## START ROWS
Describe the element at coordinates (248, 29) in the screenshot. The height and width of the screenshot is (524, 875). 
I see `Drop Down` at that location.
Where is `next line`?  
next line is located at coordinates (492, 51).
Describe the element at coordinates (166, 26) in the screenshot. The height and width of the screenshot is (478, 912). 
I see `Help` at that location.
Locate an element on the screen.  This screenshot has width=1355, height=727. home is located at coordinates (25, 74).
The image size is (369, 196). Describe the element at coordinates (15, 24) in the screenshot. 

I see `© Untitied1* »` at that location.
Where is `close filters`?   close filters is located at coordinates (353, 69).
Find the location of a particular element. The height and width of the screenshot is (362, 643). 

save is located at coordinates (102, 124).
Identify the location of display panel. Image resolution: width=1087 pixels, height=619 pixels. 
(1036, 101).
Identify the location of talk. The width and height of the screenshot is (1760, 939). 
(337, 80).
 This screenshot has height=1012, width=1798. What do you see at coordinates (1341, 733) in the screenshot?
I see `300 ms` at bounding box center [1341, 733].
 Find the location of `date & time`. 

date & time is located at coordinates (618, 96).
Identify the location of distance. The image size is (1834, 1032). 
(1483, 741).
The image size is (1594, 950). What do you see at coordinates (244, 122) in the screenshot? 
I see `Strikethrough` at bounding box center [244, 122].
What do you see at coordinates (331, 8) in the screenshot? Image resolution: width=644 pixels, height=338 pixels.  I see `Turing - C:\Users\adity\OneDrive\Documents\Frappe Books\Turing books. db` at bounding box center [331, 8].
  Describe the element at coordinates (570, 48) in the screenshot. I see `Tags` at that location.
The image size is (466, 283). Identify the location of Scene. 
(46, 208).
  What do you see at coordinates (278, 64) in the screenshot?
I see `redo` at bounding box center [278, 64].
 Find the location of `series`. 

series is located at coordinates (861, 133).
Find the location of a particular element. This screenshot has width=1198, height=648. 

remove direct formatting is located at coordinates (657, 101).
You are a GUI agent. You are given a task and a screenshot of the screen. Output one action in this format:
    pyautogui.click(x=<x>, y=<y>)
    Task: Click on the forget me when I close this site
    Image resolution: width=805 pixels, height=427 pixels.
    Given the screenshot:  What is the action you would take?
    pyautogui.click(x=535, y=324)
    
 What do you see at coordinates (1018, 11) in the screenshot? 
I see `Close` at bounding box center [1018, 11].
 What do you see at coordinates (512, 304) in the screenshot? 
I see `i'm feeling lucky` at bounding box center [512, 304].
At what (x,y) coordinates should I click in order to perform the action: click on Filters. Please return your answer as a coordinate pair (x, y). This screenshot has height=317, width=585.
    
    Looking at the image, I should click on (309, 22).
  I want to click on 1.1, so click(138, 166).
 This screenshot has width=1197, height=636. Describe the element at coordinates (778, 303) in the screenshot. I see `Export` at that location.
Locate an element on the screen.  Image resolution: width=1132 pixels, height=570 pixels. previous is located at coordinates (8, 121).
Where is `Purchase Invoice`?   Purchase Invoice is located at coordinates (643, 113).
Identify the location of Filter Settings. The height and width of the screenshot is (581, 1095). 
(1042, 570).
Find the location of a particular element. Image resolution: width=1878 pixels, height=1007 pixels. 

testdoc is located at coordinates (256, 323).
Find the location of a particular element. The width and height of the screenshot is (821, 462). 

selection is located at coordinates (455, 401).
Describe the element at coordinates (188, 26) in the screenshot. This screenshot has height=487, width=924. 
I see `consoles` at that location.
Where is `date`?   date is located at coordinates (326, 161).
## END ROWS
**WORK TO BE COMPLETED:**
Please return each line of the listing above that contains the word "Where", copied in full.

**COMPLETED TASK:**
Where is `next line`?  
Where is `close filters`?   close filters is located at coordinates (353, 69).
Where is `Purchase Invoice`?   Purchase Invoice is located at coordinates (643, 113).
Where is `date`?   date is located at coordinates (326, 161).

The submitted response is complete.